What this book covers
Chapter 1, Cassandra’s Approach to High Availability, is an introduction to concepts related to system availability and the problems that have been encountered historically when trying to make data stores highly available. The chapter outlines Cassandra’s solutions to these problems.
Chapter 2, Data Distribution, outlines the core mechanisms that underlie Cassandra’s distributed hash table model, including consistent hashing and partitioner implementations.
Chapter 3, Replication, offers an in-depth look at the data replication architecture used in Cassandra, with a focus on the relationship between consistency levels and replication factor.

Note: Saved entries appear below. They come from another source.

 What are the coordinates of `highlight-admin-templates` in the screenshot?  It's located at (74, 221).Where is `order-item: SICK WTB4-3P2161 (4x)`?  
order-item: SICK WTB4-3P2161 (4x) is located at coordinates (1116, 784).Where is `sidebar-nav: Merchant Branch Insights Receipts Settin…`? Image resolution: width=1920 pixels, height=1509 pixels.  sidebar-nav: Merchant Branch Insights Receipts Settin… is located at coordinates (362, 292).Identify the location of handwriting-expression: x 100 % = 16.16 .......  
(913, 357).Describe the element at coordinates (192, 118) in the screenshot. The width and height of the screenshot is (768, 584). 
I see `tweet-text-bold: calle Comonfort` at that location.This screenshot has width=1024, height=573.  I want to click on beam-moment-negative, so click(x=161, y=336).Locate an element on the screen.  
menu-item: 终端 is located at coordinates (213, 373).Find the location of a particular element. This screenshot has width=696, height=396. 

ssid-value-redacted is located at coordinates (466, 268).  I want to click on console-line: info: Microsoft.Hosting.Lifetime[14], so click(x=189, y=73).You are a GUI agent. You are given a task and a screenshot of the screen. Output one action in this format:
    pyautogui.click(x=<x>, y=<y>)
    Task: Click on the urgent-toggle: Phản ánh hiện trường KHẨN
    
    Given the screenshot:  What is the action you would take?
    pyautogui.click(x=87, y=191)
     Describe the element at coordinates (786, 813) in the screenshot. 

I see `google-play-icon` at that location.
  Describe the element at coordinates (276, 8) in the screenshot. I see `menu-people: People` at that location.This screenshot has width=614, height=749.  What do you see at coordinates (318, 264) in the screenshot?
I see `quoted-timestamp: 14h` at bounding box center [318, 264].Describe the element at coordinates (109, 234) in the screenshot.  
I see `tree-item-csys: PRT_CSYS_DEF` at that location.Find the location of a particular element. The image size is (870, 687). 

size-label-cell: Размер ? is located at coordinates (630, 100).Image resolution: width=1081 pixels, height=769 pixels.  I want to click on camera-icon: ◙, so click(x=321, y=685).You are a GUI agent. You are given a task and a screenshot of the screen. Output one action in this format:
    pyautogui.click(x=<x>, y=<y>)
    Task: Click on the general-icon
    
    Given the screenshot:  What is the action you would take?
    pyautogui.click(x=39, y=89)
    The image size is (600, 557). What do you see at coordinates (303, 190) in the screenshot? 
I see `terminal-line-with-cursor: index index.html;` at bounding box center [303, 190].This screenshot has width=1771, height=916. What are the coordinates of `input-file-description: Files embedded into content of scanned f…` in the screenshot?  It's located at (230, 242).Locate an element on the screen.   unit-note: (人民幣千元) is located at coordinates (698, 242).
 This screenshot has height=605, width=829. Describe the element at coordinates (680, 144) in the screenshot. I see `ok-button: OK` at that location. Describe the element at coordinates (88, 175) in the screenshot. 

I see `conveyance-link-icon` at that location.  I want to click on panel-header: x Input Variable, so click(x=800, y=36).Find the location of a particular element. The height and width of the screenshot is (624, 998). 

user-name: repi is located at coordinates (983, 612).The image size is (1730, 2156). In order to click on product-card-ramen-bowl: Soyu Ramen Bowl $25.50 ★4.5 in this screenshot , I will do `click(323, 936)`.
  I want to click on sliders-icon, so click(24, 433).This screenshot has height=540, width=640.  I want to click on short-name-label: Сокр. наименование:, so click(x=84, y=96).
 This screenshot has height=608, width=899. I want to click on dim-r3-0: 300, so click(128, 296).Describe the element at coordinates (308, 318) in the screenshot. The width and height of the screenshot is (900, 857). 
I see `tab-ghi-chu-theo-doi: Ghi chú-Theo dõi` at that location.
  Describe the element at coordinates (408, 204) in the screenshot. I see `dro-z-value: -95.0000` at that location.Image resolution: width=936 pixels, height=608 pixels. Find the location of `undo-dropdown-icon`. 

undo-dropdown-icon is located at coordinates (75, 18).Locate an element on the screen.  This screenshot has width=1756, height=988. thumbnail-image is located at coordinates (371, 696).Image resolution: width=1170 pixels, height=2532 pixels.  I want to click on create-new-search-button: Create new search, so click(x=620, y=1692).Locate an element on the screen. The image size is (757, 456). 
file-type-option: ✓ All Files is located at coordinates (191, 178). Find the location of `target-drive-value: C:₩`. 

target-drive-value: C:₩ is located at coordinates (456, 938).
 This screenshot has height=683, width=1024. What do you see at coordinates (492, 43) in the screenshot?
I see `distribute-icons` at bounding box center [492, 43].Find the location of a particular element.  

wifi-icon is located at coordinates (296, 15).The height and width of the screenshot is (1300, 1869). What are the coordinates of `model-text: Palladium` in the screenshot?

Chapter 4, Data Centers, provides you with a thorough understanding of Cassandra’s robust data center replication capabilities, including deployment on EC2 and building separate clusters for analysis using Hadoop or Spark.
Chapter 5, Scaling Out, is a discussion of the tools, processes, and general guidance needed to properly increase the size of your cluster.
Chapter 6, High Availability Features in the Native Java Client, covers the new native Java driver and its availability-related features. We’ll discuss node discovery, cluster-aware load balancing, automatic failover, and other important concepts.
Chapter 7, Modeling for Availability, discusses the important concepts readers need to understand when modeling highly available data in Cassandra. CQL, keys, wide rows, and denormalization are among the topics that will be covered.
Chapter 8, Anti-Patterns, complements the data modeling chapter by presenting a set of common anti-patterns that proliferate among inexperienced Cassandra developers. Some patterns include queues, joins, high delete volumes, and high-cardinality secondary indexes, among others.
Chapter 9, Failing Gracefully, helps you understand how to deal with the various failure cases, as failure in a large distributed system is inevitable. We’ll examine a number of possible failure scenarios, how to detect them, and how to resolve them.